Future Architecture: Agent Orchestration Options

This document captures our research on evolving AI Psychiatrist's orchestration layer from pure Python to a modern agent framework.

Last Updated: December 2025

Current State

How Orchestration Works Today

The server.py file handles both API exposure (FastAPI) and agent orchestration (calling agents in sequence):

# Current: Manual orchestration in server.py
loop_result = await feedback_loop.run(transcript)        # Qualitative + Judge loop
quant_result = await quant_agent.assess(transcript)      # Quantitative
meta_review = await meta_review_agent.review(...)        # Meta-Review

This works, but: - No workflow-level observability/tracing (beyond existing structured logging) - Manual workflow-level retry/error handling (agent-level validation/retries are handled separately) - State management is implicit - The feedback loop is a while-loop, not explicit graph structure

Current Pipeline as a Graph

┌─────────────┐     ┌─────────────┐     ┌─────────────┐
│ Qualitative │────>│    Judge    │────>│ Quantitative│
└─────────────┘     └──────┬──────┘     └──────┬──────┘
       ▲                   │                   │
       │            score <= 3?                │
       │                   │                   ▼
       └───── YES ─────────┘            ┌─────────────┐
                                        │ Meta-Review │
                                        └─────────────┘

This is a cyclic graph (has a loop), not a DAG.

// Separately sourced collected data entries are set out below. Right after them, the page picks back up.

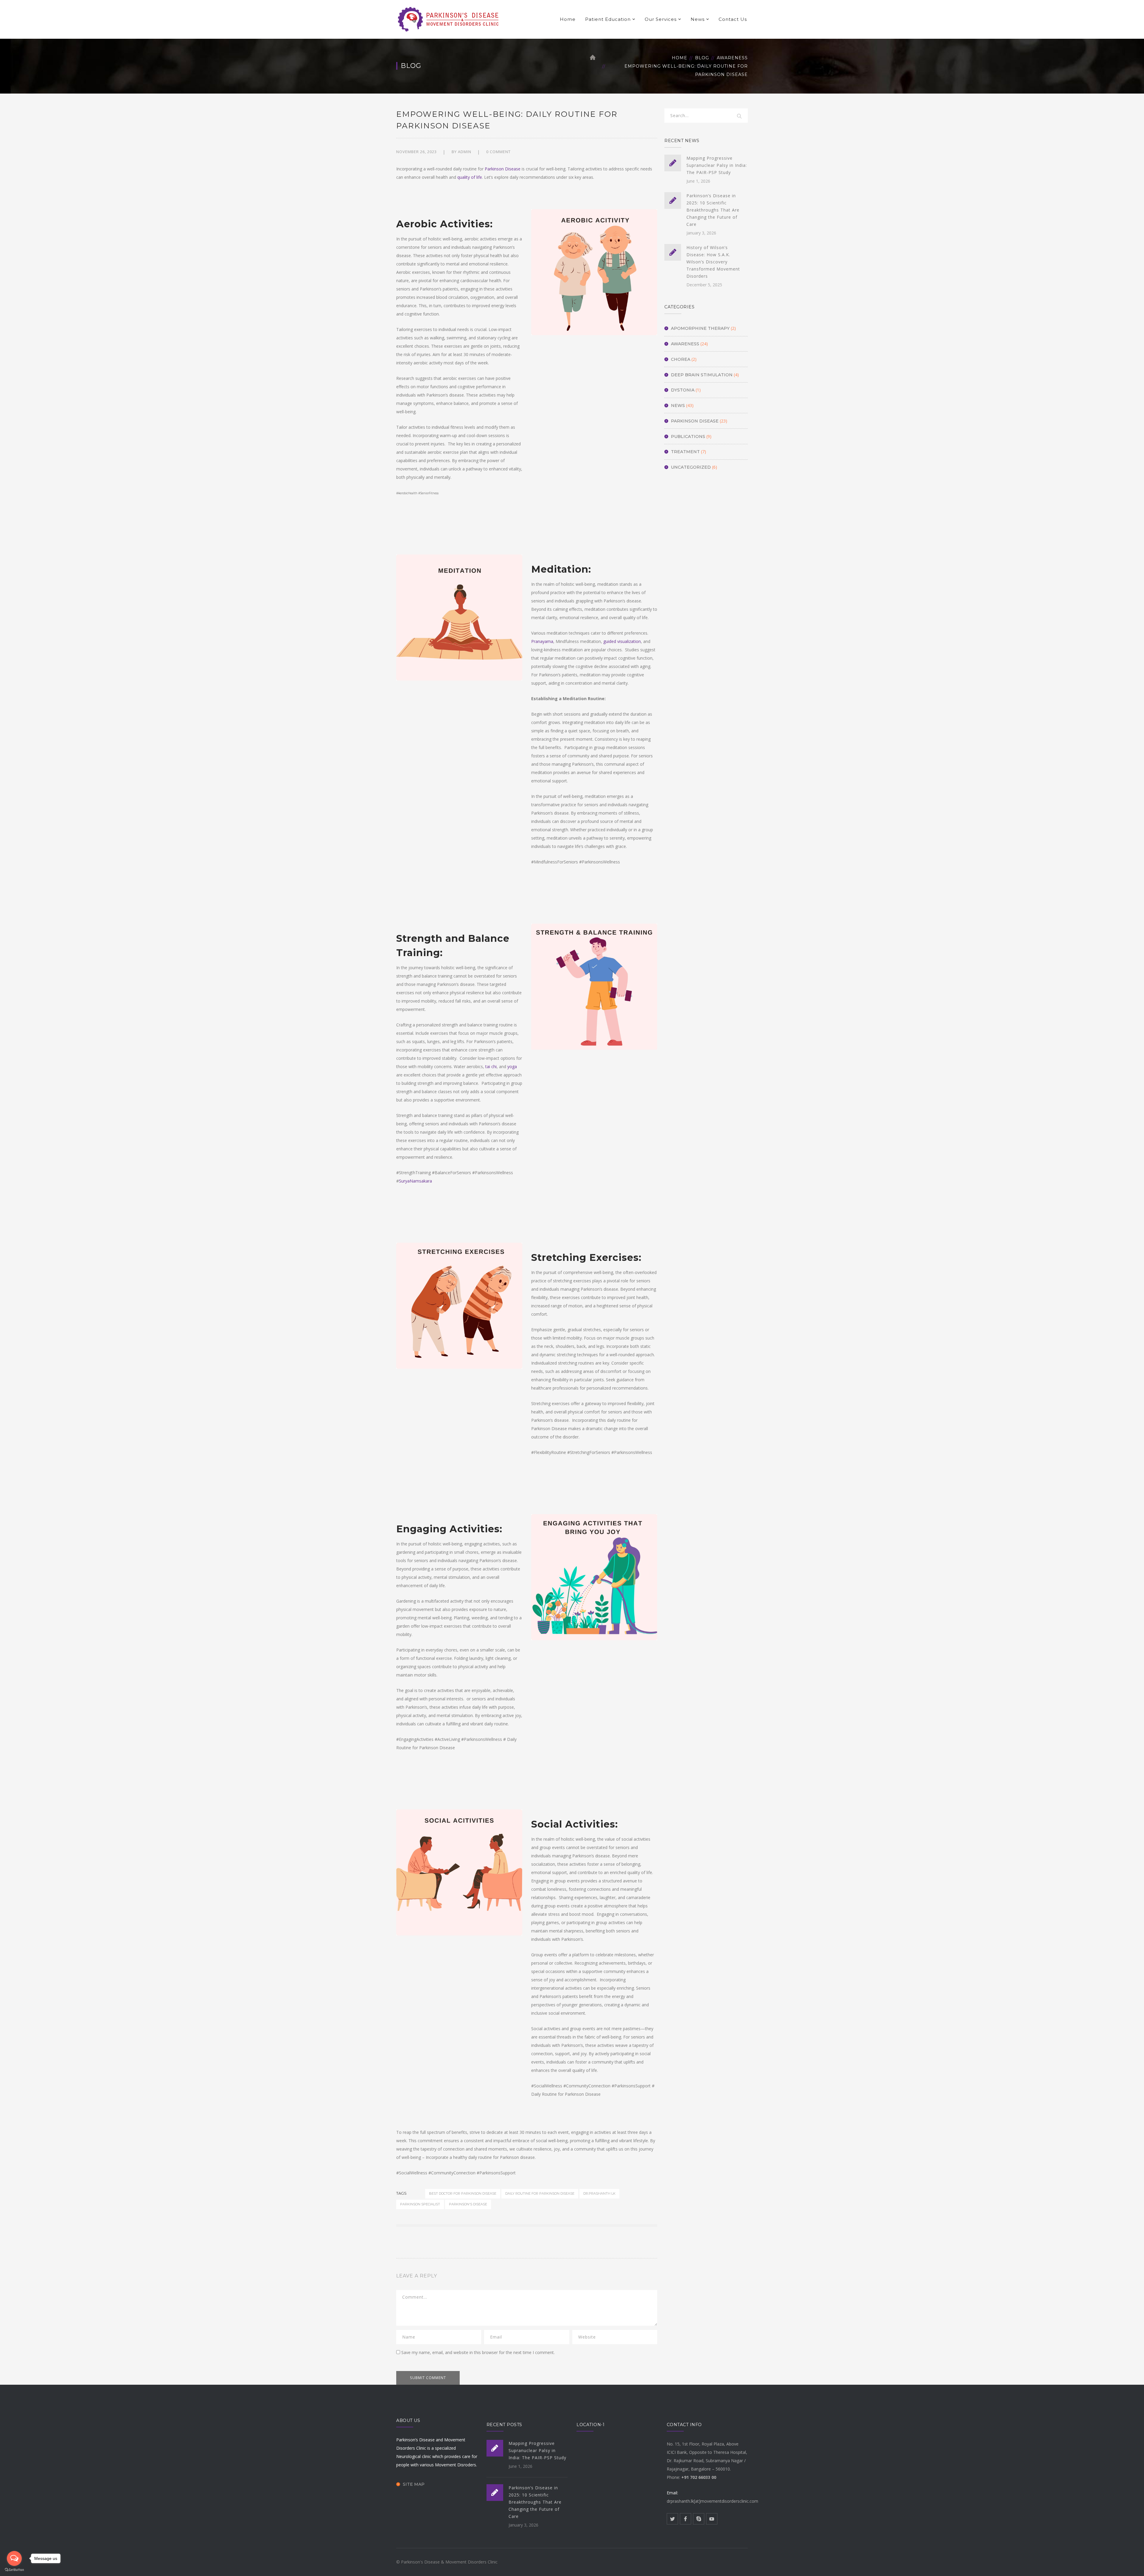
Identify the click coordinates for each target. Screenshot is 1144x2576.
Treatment (685, 451)
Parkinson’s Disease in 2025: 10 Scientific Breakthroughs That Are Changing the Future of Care (712, 210)
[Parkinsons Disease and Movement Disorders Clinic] (448, 19)
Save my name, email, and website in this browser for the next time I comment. (478, 2352)
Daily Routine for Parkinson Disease (539, 2193)
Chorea (680, 359)
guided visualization (622, 641)
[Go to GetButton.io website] (14, 2570)
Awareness (732, 57)
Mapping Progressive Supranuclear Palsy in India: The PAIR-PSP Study (716, 165)
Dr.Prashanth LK (599, 2193)
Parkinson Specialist (420, 2204)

Graph Architecture Explained

What "Graph" Means (Not Neo4j)

In agent orchestration, a "graph" is a workflow representation:

Term	Graph Database (Neo4j)	Agent Orchestration (LangGraph)
Node	A data record	A function or agent that does work
Edge	A relationship between records	Control flow (what runs next)
Purpose	Store and query connected data	Execute a workflow

Why Use Graph-Based Orchestration?

Aspect	Linear Code (Current)	Graph-Based
Visualization	Hidden in if/while statements	Explicit, visual structure
Conditional Logic	`if score <= 3: loop`	Conditional edges
State Management	Manual variables	Built-in state machine
Debugging	Print statements, logs	Node-by-node inspection
Observability	DIY	Built-in tracing

Framework Comparison

Overview

Data privacy depends primarily on the model backend (local models via Ollama/HuggingFace vs. hosted APIs), not the orchestration framework.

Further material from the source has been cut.